Are there uncountably many cube-free infinite binary words?

There are uncountably many cube-free infinite words. Indeed, consider any cube-free infinite word in 2 letters $a$ and $b$ (say, the Thue-Morse word). This word contains infinitely many occurrences of $a $. Replace some occurrences of $a$ by $a'$ and some occurrences of $a$ by $a''$. You get a new infinite word in $a',a'',b$ which is also cube-free (but in 3 letters), a continuum of them. One can then use a substitution from a 3-letter alphabet to a 2-letter alphabet that preserves cube-freeness (see Bean, Dwight R.; Ehrenfeucht, Andrzej; McNulty, George F.Avoidable patterns in strings of symbols. Pacific J. Math. 85 (1979), no. 2, 261–294) to obtain a continuum of cube-free words in 2 letters.

Denote by $\mu$ the mapping from the Thue-Morse sequence, $\mu(0)=01$ and $\mu(1)=10$. Now define a sequence of maps from binary words to binary words, $g$, so that $g_{\emptyset}(w)=w$, $g_{0b}(w)=\mu^2(g_{b}(w))$ and $g_{1b}(w)=0\mu^2(g_{b}(w))$. Now given an infinite binary sequence $B=b_1b_2\dots$ define $w_{B}$ to be the limit of $$g_{b_1}(w),g_{b_1b_2}(w),g_{b_1b_2b_3}(w),\dots$$ The $w_B$ give you uncountably many $7/3$-power free words (so in particular, cube free) which moreover have infinitely many overlaps.

This stronger result is proved here. I believe all known constructions of large families of such sequences are defined by iterative mappings.

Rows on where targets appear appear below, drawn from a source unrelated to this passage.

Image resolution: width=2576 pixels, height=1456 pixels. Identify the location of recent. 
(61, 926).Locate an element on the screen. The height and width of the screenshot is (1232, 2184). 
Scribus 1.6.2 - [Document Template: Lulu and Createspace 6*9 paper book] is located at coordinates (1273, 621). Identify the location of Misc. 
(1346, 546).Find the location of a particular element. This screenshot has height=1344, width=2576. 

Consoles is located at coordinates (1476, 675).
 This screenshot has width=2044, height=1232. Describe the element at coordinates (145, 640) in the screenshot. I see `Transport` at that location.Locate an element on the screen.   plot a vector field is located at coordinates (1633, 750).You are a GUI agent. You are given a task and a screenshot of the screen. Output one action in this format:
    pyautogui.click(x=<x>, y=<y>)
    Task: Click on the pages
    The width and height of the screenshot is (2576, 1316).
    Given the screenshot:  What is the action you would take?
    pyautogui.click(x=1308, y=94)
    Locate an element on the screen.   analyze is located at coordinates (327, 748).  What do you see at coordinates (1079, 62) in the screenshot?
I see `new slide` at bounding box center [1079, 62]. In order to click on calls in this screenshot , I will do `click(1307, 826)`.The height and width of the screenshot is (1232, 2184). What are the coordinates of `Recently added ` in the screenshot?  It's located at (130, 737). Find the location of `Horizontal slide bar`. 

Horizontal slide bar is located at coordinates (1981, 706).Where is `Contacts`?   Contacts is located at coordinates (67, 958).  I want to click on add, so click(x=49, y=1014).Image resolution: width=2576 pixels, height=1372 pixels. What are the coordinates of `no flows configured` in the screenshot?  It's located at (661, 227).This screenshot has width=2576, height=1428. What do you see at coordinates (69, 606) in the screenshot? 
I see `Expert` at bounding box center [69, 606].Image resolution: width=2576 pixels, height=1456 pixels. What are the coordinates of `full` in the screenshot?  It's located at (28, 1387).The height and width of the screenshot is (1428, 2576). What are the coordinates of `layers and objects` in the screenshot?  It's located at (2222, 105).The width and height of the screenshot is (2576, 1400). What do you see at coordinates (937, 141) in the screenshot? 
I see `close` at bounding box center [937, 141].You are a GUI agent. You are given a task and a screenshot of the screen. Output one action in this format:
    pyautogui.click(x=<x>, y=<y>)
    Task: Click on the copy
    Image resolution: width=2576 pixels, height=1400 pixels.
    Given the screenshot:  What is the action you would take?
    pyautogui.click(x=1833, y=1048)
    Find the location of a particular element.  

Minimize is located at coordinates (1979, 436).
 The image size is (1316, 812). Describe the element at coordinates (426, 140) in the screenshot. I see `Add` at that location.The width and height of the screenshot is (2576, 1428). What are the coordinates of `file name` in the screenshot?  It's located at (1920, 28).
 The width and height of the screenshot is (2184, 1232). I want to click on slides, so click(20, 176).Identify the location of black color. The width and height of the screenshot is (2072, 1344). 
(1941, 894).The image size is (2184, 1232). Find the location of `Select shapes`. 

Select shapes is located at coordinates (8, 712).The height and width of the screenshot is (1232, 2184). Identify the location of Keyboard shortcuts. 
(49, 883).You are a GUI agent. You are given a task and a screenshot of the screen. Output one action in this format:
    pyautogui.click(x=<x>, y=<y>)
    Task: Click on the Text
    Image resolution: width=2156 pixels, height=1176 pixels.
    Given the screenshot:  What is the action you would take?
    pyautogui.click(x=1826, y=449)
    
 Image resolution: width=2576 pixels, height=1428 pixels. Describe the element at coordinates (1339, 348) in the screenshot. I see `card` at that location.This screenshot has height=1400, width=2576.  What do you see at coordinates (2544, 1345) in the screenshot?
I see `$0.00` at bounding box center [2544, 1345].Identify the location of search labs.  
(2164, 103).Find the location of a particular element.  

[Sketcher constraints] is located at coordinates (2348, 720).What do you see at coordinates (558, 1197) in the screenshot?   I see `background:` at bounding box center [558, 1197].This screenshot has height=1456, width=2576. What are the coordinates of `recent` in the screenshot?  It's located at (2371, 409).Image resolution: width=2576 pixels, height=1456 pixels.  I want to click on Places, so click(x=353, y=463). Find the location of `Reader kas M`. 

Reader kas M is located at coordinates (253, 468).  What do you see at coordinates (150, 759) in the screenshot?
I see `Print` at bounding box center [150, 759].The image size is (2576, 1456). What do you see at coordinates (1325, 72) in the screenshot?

One can also consider the following. Let x be the Thue Morse sequence. Let X be the closure of the set of shifts of sequences i.e. sequences obtained by deleting the first few letters. This set is perfect. Hence X is uncountable. Also every element of X is cube free.
The only thing to check here is that X is perfect. For this it is sufficient to check that x is a limit point. One can do this by using the fact that x is generated by the sequence $0 \rightarrow 01$ and $1 \rightarrow 10$. The topology on $\{0,1\}^{\mathbb N}$ is the product of the discrete topology on $\{0,1\}$ .